One of the most frustrating things about God is that, there's this strange way in which you don't get to choose. This makes me angry. And over the last six months or so, I've been pretty annoyed about it. Mad at God in a "you can't make me" sort of a way.
I've spent a good deal of my life preparing, unknowingly, for a role I claimed I would never step into. I was so completely sure all through Divinity School that I would never be ordained, all the while unwittingly and quite specifically preparing myself for the work I'm doing at St. Lydia's. It's been a bit like that moment at the end of a murder mystery, when suddenly a the pieces come together and the truth is revealed. There is a sense of incredible joy at finally discovering what I'm being asked to do, and actually doing it. There is also a sense of unnerving finality. This is where I've been heading all along, without even knowing it, and now it's time to really set to work. I can fight it as much as I want: this is what God has set out for me, and I don't really get to choose.
I've been speaking with a friend who's also in the process to be ordained about the particular difficulty of the life that's been set before us. It's a life that's all about being at the hub of a community. But as the person in the center, you are also set apart in a very particular way, separate. I'm discovering that it can be enormously isolating, and there are moments when I'm so frustrated with God for putting me here. I didn't ask for it, and it's not easy. At the same time, I'm realizing that finally plunging in means a life that is challenging and fulfilling in a way that is more rich than I could have ever imagined.
I suppose I share all of this because I believe so wholeheartedly in its universality. I think we all have a compass located somewhere in our gut pointing us toward something God's got in mind for us. Following it means giving up control over where we end up, and even how we end up there. The whole venture can be pretty daunting, I think because it means acknowledging the incredible potential that exists in each of us. Recognizing the bigness of what God's asking of us is overwhelming, seems too much. But the thing about a compass is, if you follow it, you'll end up in the right place.
Emily, I'd been thinking about God and choice and trusting that something bigger and loving wills our good and how that seems to interfere with our choices. And I had a corny moment of thinking of the film Groundhog Day. The news jerk, Bill Murray's character, is in a kind of purgatory of facing the same choice over and over and over. And he freely engages it in almost every possible way. And ultimately he decides on his own to move toward kinds of compassion that he would have scorned as he was. But he gets there freely. Might it give us a hint of Infinite Compassion meeting willful freedom again...and again...and again...as freedom finds it way to saying 'yes'?
Posted by: Donald Schell | 08/09/2010 at 07:47 PM
Donald,
Would you believe that I've never seen Groundhog Day? This seems to me to be close to sinful, considering how holy so many of my friends hold that film! I'll have to get it...and from what you say I'm sure holds plenty of good comedic wisdom.

### [SET EXERCISE A]
In the records, turn the lines from the line with "The height and" to the line with "point(153,170)" into a JSON list of strings, one string per line, skipping blank lines and leaving out the pictures.

### [RECORDS FOR THE EXERCISE]

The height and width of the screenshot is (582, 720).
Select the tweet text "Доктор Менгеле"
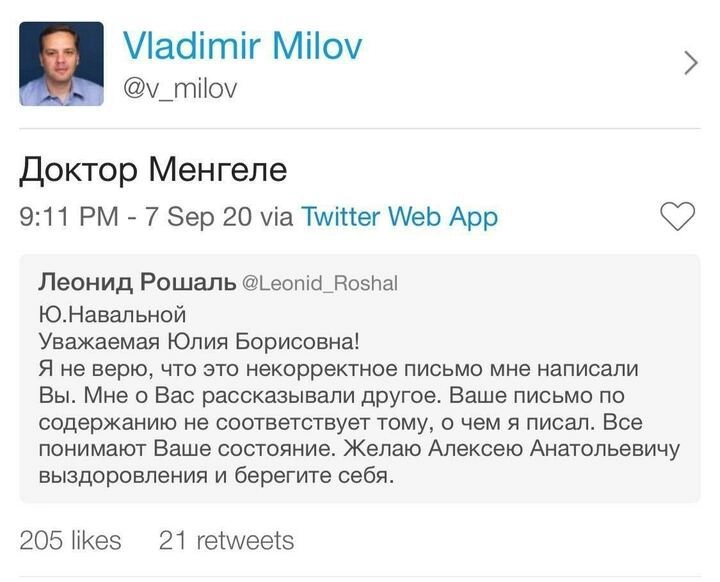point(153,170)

---

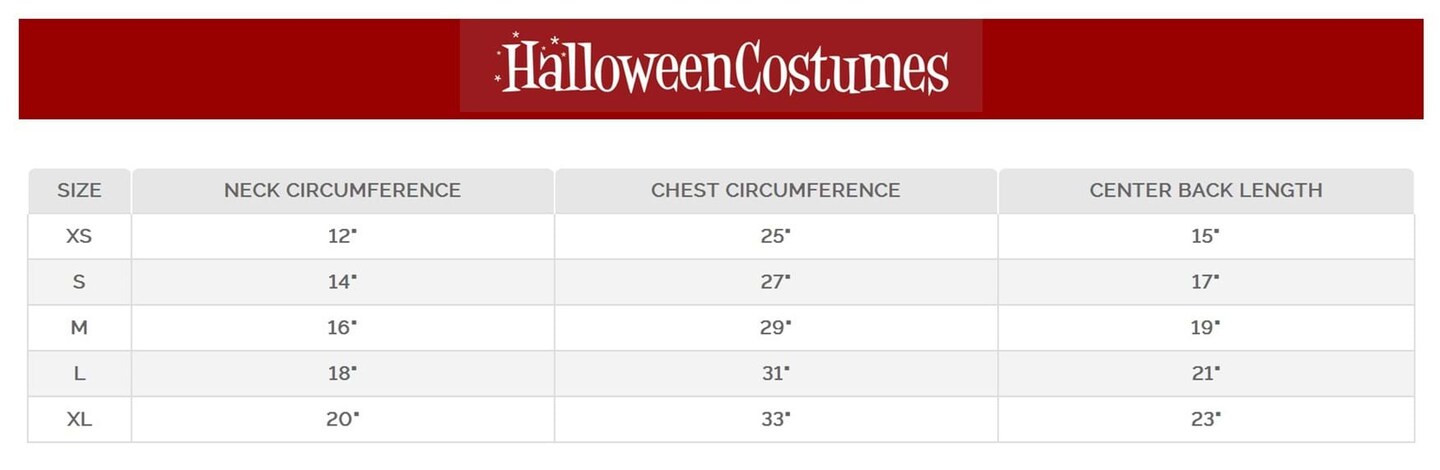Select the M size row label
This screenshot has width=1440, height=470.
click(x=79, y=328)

==

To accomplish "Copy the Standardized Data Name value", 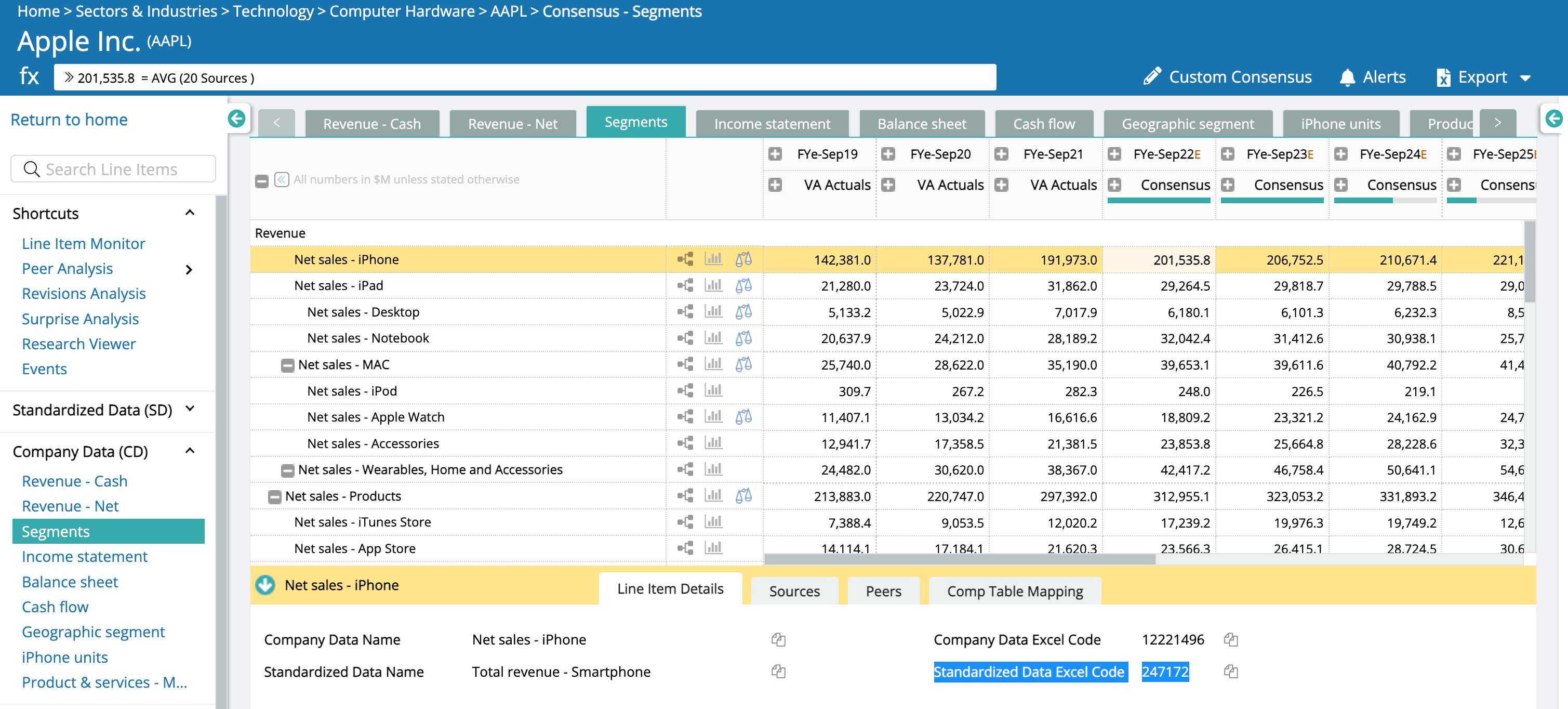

### [SET EXERCISE B]
In the post about being called to ordination, which film does Donald Schell bring up?

### [TASK OUTPUT A]
[
  "The height and width of the screenshot is (582, 720).",
  "Select the tweet text \"Доктор Менгеле\"",
  "point(153,170)"
]

### [TASK OUTPUT B]
Groundhog Day.